Kate Derickson, Danny Dorling and Jenny Pickerill
Series Editors
1
Radical Geographies of Protest
Spatial Strategies, Sites of Intervention and Scholar Activism
Protestors are space invaders. In the course of protests, all kinds of spaces such as homes, corporate offices, streets and factories are used, occupied, defended and abandoned. Particular places provide protestors with opportunities and constraints as they wage their struggles. Places can influence the character of protests as well as being transformed by them. Protestors make space, and in so doing they can imbue places with different meanings and feelings.
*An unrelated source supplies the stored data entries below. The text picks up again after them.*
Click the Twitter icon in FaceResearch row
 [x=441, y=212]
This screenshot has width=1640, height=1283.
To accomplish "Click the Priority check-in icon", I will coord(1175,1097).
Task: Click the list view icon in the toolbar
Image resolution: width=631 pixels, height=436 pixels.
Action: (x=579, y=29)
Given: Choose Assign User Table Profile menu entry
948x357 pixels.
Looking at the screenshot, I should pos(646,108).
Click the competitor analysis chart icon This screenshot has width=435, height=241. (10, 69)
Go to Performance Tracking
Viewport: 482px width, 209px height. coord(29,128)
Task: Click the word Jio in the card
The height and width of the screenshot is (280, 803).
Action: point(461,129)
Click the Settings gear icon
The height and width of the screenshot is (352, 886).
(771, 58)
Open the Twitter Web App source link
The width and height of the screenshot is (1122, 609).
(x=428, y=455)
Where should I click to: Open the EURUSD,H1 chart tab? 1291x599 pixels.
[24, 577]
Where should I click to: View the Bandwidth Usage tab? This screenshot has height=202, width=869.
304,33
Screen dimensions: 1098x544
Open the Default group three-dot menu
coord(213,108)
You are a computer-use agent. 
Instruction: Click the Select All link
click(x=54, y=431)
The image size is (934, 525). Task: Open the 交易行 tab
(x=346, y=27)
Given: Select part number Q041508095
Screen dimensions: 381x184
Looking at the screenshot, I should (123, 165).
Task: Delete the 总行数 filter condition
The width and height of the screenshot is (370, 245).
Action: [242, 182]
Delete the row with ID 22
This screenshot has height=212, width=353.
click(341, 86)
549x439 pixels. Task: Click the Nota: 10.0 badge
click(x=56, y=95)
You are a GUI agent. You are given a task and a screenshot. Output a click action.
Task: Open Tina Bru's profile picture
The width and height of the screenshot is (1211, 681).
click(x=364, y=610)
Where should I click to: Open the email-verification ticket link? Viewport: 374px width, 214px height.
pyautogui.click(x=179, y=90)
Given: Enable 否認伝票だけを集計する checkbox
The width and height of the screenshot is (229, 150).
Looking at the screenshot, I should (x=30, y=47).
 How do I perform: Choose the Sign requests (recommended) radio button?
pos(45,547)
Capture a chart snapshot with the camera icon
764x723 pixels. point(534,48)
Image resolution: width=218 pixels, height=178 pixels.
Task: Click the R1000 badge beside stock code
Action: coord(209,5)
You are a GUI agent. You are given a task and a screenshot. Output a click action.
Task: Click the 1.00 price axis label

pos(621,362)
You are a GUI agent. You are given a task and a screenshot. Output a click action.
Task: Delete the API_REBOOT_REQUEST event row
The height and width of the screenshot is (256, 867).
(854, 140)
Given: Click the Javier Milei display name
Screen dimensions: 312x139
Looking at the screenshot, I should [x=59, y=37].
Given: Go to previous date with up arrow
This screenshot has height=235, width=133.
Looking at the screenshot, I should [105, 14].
In short, protest always has a geographical character and this has implications for the emergence, character, impact and outcomes of particular struggles.
Protests form part of a broader set of interactions, repertoires and processes that are termed contentious politics, which can include strike waves, revolutions, armed conflict, civil wars, guerrilla insurgencies and democratic processes involving political actors and governments.
Whether it be the alter-globalisation mobilisations of the turn of the century, the flurry of Occupy protests that peppered the planet a few years ago, the recent wave of anti-austerity mobilisations or ongoing protests against the construction of dams or the spread of agribusiness, there is a geographical logic to all forms of protest. Through a discussion of different case studies, I will explain how an understanding of radical geography an approach to geography that is motivated by concerns for social and environmental justice within a global capitalist economy enables us to make sense of protests around the world, and provides a series of geographical strategies of use to protestors.
This book will consider two distinct yet interrelated geographical logics that are critical in overall strategic approaches to the prosecution of protest: a primary logic of spatial strategies, by which the character of protest is informed by, and shapes, the geographical contexts in which it takes place; and a secondary logic concerning key sites of intervention, physical and conceptual targets within a system that are directly related to a protests concerns, goals or broader strategies. Taken together, these logics provide an innovative approach to protest that enables us to understand why such mobilisations occur where they do, and provides useful insights for students and activists wishing to make sense of the world of protest and build effective campaigns.
In this chapter I will discuss what is meant by geography, and in particular, radical geography and the contributions that it has made to social movement theory. I will also consider the practice of scholar activism, and issues of ethics and representation concerning collaborating with and writing about political struggles. Following a discussion of politics, protest and power, I will introduce six spatial strategies and nine sites of intervention that I use to interpret political protest from a radical geographical perspective.